──────── Source data

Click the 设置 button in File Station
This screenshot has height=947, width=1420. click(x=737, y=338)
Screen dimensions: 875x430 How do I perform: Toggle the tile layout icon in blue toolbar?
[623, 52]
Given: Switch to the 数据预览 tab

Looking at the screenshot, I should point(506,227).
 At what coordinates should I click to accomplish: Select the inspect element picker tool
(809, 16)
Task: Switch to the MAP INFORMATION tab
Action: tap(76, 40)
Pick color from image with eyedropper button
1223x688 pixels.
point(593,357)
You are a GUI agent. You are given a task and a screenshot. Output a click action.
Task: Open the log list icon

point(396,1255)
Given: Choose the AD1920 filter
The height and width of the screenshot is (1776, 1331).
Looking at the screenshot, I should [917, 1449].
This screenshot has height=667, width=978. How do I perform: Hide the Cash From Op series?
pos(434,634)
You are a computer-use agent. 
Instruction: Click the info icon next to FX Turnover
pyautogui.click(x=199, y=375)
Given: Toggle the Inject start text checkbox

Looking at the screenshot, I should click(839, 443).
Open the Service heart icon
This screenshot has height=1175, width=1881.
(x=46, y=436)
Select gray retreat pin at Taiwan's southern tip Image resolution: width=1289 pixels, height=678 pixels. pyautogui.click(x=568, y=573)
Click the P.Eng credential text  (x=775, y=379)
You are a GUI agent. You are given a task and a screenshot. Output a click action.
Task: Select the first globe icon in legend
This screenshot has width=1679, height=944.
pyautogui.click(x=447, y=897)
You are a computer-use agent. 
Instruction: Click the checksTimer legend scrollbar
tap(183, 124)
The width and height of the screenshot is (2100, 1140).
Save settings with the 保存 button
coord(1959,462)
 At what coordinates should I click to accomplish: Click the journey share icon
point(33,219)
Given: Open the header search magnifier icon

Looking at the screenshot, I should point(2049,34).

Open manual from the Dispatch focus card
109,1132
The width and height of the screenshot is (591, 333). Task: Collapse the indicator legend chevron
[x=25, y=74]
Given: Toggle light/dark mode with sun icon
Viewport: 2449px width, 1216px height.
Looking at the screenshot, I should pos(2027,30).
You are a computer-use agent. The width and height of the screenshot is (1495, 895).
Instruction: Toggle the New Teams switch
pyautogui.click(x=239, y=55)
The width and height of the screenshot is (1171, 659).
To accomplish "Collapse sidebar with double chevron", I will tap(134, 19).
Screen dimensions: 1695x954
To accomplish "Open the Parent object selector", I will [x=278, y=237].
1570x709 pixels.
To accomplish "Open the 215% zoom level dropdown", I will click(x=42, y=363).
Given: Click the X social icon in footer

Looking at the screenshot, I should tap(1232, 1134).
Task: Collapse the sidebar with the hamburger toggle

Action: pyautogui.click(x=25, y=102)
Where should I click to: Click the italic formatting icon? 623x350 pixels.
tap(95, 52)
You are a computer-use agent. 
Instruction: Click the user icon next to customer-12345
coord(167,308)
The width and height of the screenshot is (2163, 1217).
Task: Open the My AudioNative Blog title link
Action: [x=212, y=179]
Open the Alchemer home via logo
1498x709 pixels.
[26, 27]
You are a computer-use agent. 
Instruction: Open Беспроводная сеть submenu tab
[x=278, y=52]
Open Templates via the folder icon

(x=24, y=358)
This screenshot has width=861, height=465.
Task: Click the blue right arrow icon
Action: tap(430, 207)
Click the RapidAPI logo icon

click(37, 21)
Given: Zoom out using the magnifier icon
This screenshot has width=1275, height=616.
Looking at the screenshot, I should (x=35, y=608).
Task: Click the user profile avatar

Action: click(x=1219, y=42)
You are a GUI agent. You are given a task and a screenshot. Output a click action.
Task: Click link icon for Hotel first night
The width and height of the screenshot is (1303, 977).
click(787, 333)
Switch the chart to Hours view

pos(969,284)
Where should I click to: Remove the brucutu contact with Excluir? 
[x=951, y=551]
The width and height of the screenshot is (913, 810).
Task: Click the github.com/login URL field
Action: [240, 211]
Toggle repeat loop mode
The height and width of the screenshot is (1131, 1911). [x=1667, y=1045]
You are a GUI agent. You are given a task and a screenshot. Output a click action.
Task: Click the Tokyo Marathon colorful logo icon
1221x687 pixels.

────────────────

Work instruction: Output all of the records exactly, with nothing omitted.

Output:
Click the 设置 button in File Station
This screenshot has height=947, width=1420. click(x=737, y=338)
Screen dimensions: 875x430 How do I perform: Toggle the tile layout icon in blue toolbar?
[623, 52]
Given: Switch to the 数据预览 tab

Looking at the screenshot, I should point(506,227).
 At what coordinates should I click to accomplish: Select the inspect element picker tool
(809, 16)
Task: Switch to the MAP INFORMATION tab
Action: tap(76, 40)
Pick color from image with eyedropper button
1223x688 pixels.
point(593,357)
You are a GUI agent. You are given a task and a screenshot. Output a click action.
Task: Open the log list icon

point(396,1255)
Given: Choose the AD1920 filter
The height and width of the screenshot is (1776, 1331).
Looking at the screenshot, I should [917, 1449].
This screenshot has height=667, width=978. How do I perform: Hide the Cash From Op series?
pos(434,634)
You are a computer-use agent. 
Instruction: Click the info icon next to FX Turnover
pyautogui.click(x=199, y=375)
Given: Toggle the Inject start text checkbox

Looking at the screenshot, I should click(839, 443).
Open the Service heart icon
This screenshot has height=1175, width=1881.
(x=46, y=436)
Select gray retreat pin at Taiwan's southern tip Image resolution: width=1289 pixels, height=678 pixels. pyautogui.click(x=568, y=573)
Click the P.Eng credential text  (x=775, y=379)
You are a GUI agent. You are given a task and a screenshot. Output a click action.
Task: Select the first globe icon in legend
This screenshot has width=1679, height=944.
pyautogui.click(x=447, y=897)
You are a computer-use agent. 
Instruction: Click the checksTimer legend scrollbar
tap(183, 124)
The width and height of the screenshot is (2100, 1140).
Save settings with the 保存 button
coord(1959,462)
 At what coordinates should I click to accomplish: Click the journey share icon
point(33,219)
Given: Open the header search magnifier icon

Looking at the screenshot, I should point(2049,34).

Open manual from the Dispatch focus card
109,1132
The width and height of the screenshot is (591, 333). Task: Collapse the indicator legend chevron
[x=25, y=74]
Given: Toggle light/dark mode with sun icon
Viewport: 2449px width, 1216px height.
Looking at the screenshot, I should pos(2027,30).
You are a computer-use agent. The width and height of the screenshot is (1495, 895).
Instruction: Toggle the New Teams switch
pyautogui.click(x=239, y=55)
The width and height of the screenshot is (1171, 659).
To accomplish "Collapse sidebar with double chevron", I will tap(134, 19).
Screen dimensions: 1695x954
To accomplish "Open the Parent object selector", I will [x=278, y=237].
1570x709 pixels.
To accomplish "Open the 215% zoom level dropdown", I will click(x=42, y=363).
Given: Click the X social icon in footer

Looking at the screenshot, I should tap(1232, 1134).
Task: Collapse the sidebar with the hamburger toggle

Action: pyautogui.click(x=25, y=102)
Where should I click to: Click the italic formatting icon? 623x350 pixels.
tap(95, 52)
You are a computer-use agent. 
Instruction: Click the user icon next to customer-12345
coord(167,308)
The width and height of the screenshot is (2163, 1217).
Task: Open the My AudioNative Blog title link
Action: [x=212, y=179]
Open the Alchemer home via logo
1498x709 pixels.
[26, 27]
You are a computer-use agent. 
Instruction: Open Беспроводная сеть submenu tab
[x=278, y=52]
Open Templates via the folder icon

(x=24, y=358)
This screenshot has width=861, height=465.
Task: Click the blue right arrow icon
Action: tap(430, 207)
Click the RapidAPI logo icon

click(37, 21)
Given: Zoom out using the magnifier icon
This screenshot has width=1275, height=616.
Looking at the screenshot, I should (x=35, y=608).
Task: Click the user profile avatar

Action: click(x=1219, y=42)
You are a GUI agent. You are given a task and a screenshot. Output a click action.
Task: Click link icon for Hotel first night
The width and height of the screenshot is (1303, 977).
click(787, 333)
Switch the chart to Hours view

pos(969,284)
Where should I click to: Remove the brucutu contact with Excluir? 
[x=951, y=551]
The width and height of the screenshot is (913, 810).
Task: Click the github.com/login URL field
Action: [240, 211]
Toggle repeat loop mode
The height and width of the screenshot is (1131, 1911). [x=1667, y=1045]
You are a GUI agent. You are given a task and a screenshot. Output a click action.
Task: Click the Tokyo Marathon colorful logo icon
1221x687 pixels.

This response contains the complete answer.